Fostering Results is supported by a grant from The Pew Charitable Trusts to the Children and Family Research Center, School of Social Work, University of Illinois at Urbana-Champaign


"Workload and Workforce Issues in Child Welfare"

The Institute for the Advancement of Social Work Research (IASWR - www.iaswresearch.org) is working in partnership with Fostering Results to promote evidence-based strategies to develop and retain a competent workforce--the necessary underpinning of effective service delivery in child welfare. As strategies for aligning federal financing and outcomes are examined, efforts to ensure a competent and committed child welfare workforce must be a key ingredient.

A major component of IASWR's mission is to strengthen the connections between research and practice. IASWR's collaboration with Fostering Results will strengthen research/practice connections in the field of child welfare, with particular focus on the critically important workload and workforce issues.

The complex needs of children and families coupled with inadequately trained staff, high caseloads, and inadequate supervision often result in poor service outcomes. For the high-risk, vulnerable children and families served by child welfare agencies, access to highly skilled workers with time and knowledge to do thoughtful, comprehensive planning and to collaborate with the many players that make up the child welfare service delivery system (e.g., the child and their biological and foster family, legal aid, courts, mental health, substance abuse, education, housing, economic security) is a rarity across this country. Improving outcomes requires well-trained, highly skilled workers with sufficiently small caseloads to ensure that the decisions regarding who enters and leaves foster care are based on the most optimal information and practice available.


Over the course of the project we will be posting important resource information about the child welfare workforce for people to use. To view some of these resources, you will need Adobe Acrobat Reader. If you don't have this software, you can download a free copy at the Adobe website. Here is installment 1:

http://www.socialworkers.org/advocacy/updates/2003/082003_a.asp
The National Association of Social Workers (NASW) has developed Fast Facts about the current state of the child welfare workforce. A useful resource for advocacy efforts.

http://www.cwla.org/programs/r2p/rrnews0209.pdf
The Child Welfare League of America (CWLA)'s Research to Practice (R2P) Initiative has developed a Research Round-Up that provides an overview of research and outcome studies related to recruiting and retaining competent staff.

http://www.cwla.org/programs/r2p/bibliowf.pdf
CWLA's R2P also developed an annotated bibliography on the child welfare workforce. It includes references to studies related to professional development, supervision, turnover, and education in child welfare as well as a few studies on the child day care workforce.

http://www.aecf.org/initiatives/hswi/
The Annie E. Casey Foundation's Workforce Initiative is the first national effort to address the critical condition of the workforce that helps care for America's most disadvantaged children and families. The initiative highlights the urgent need to recruit and retain workers who have the appropriate training and support to make crucial decisions that affect families. The site includes the report, "The Unsolved Challenge of System Reform: The Condition of the Frontline Human Services Workforce."

> TASK REQUIREMENTS:
Return the portion of the child welfare workforce page from "http://www.socialworkers.org/advocacy/updates/2003/082003_a.asp" up to and including "day care workforce.", copied word for word.

> SOURCE DATA:

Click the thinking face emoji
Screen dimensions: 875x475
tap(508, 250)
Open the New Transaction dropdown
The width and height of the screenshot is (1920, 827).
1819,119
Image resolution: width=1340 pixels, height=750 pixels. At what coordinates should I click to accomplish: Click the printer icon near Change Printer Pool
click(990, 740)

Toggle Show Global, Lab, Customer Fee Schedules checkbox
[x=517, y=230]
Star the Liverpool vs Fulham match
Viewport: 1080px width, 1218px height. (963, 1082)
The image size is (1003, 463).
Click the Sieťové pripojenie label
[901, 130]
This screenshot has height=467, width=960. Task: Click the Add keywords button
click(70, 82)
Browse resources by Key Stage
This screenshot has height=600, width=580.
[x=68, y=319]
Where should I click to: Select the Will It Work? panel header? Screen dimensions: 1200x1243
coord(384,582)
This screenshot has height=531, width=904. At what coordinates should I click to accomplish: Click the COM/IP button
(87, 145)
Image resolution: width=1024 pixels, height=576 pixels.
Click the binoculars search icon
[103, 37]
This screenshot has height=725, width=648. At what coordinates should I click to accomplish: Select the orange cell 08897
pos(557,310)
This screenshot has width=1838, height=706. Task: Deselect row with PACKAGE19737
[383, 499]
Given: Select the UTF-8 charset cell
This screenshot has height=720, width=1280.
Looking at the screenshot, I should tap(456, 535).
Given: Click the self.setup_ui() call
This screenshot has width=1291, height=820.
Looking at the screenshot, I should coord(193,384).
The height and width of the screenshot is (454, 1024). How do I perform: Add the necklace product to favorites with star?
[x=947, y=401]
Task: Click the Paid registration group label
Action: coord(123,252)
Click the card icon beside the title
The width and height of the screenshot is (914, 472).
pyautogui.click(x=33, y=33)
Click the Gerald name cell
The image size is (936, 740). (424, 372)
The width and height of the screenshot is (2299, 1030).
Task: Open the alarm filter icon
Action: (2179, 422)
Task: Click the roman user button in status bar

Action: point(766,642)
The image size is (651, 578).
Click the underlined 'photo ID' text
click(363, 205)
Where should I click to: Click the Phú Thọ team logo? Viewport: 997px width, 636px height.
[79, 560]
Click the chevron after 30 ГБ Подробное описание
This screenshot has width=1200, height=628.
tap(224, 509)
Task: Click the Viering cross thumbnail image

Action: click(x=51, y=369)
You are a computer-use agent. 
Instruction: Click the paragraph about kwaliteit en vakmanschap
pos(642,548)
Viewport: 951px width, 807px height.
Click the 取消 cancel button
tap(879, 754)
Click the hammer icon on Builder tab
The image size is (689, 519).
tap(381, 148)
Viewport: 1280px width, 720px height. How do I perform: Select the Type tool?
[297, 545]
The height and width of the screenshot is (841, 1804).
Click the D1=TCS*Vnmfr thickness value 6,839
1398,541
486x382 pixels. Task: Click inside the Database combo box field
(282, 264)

> SOLUTION TO THIS TASK:
http://www.socialworkers.org/advocacy/updates/2003/082003_a.asp
The National Association of Social Workers (NASW) has developed Fast Facts about the current state of the child welfare workforce. A useful resource for advocacy efforts.

http://www.cwla.org/programs/r2p/rrnews0209.pdf
The Child Welfare League of America (CWLA)'s Research to Practice (R2P) Initiative has developed a Research Round-Up that provides an overview of research and outcome studies related to recruiting and retaining competent staff.

http://www.cwla.org/programs/r2p/bibliowf.pdf
CWLA's R2P also developed an annotated bibliography on the child welfare workforce. It includes references to studies related to professional development, supervision, turnover, and education in child welfare as well as a few studies on the child day care workforce.